GIVEN INSTRUCTION 1: In the text on Python dictionaries, condense the paragraph beginning "You can use a so-called try/except block" into a single shorter sentence that keeps its main facts.
GIVEN INSTRUCTION 2: Reproduce the text on Python dictionaries starting at the words "Two letter language" and stopping after "this web page)", substituting "defined" for "standardized".

Python Dictionaries

In Python, we can use a dictionary to associate keys with values.

This code creates a simple dictionary called en_to_es (short for “English to Español), that maps the words one, two and three (as Python strings) to their Spanish counterparts (as Python strings):

en_to_es = { 'one' : 'uno', 'two' : 'dos', 'three' : 'tres' }

Once you create a dictionary, you can access the values by looking up their key. Here, we show trying some Python dictionary code at the interactive Python shell:

>>> en_to_es = { 'one' : 'uno', 'two' : 'dos', 'three' : 'tres' }
>>> en_to_es['one']
'uno'
>>> en_to_es['three']
'tres'
>>> 

If a particular key is not in the dictionary, and you try to look it up, you get a KeyError, like this:

>>> en_to_es['ten']
Traceback (most recent call last):
  File "<stdin>", line 1, in <module>
KeyError: 'ten'
>>> 

Handling KeyError with try/except

You can use a so-called try/except block to write custom code that looks for the KeyError and instead of printing a scary looking error message, does whatever you would prefer:

Suppose we run this file:

def translate(myDictionary,wordToLookup):
    ''' lookup word.  return NoneType value if word not found '''
    try:
        return myDictionary[wordToLookup]
    except KeyError:
        print "The word ",wordToLookup," was not in the dictionary"
        return


en_to_es = { 'one' : 'uno', 'two' : 'dos', 'three' : 'tres' }

Then, we can use the function translate to do translation with a “nicer” error message.

=============== RESTART: /Users/pconrad/Documents/translate.py ===============
>>> en_to_es
{'three': 'tres', 'two': 'dos', 'one': 'uno'}
>>> en_to_es['one']
'uno'
>>> en_to_es['ten']

Traceback (most recent call last):
  File "<pyshell#2>", line 1, in <module>
    en_to_es['ten']
KeyError: 'ten'
>>> translate(en_to_es,'one')
'uno'
>>> translate(en_to_es,'ten')
The word  ten  was not in the dictionary
>>> 

Dictionaries of Dictionaries

Two letter language codes for various human spoken languages have been standardized by the International Standards Organization, ISO, and can be looked up at this web page)

MATERIAL:
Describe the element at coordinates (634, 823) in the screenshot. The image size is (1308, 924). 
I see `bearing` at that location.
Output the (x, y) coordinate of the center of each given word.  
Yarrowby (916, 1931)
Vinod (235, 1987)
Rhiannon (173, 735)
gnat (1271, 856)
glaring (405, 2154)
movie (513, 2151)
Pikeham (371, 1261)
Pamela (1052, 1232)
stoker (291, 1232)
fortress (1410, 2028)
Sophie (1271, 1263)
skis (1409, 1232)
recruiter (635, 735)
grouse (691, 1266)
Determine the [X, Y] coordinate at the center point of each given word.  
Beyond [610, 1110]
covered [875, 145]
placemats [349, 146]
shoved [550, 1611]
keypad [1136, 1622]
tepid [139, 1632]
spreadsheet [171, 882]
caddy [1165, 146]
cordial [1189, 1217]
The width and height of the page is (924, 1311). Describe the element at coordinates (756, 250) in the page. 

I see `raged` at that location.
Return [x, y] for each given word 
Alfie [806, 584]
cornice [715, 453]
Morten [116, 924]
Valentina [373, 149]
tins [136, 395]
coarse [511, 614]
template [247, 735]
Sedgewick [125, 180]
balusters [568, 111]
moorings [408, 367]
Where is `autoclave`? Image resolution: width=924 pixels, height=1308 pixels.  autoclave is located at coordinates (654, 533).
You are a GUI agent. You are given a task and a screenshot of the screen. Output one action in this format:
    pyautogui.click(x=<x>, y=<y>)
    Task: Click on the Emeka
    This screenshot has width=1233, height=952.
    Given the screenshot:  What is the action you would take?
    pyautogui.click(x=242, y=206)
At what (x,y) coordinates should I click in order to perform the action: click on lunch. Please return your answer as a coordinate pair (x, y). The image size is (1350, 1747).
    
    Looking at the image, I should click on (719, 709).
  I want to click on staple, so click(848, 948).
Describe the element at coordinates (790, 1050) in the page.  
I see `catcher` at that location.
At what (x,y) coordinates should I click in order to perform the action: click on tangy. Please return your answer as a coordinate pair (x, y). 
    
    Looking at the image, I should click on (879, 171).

COMPLETE RESPONSE 1: A try/except block lets you write custom code that catches the KeyError and does whatever you prefer instead of printing a scary error message.

COMPLETE RESPONSE 2:
Two letter language codes for various human spoken languages have been defined by the International Standards Organization, ISO, and can be looked up at this web page)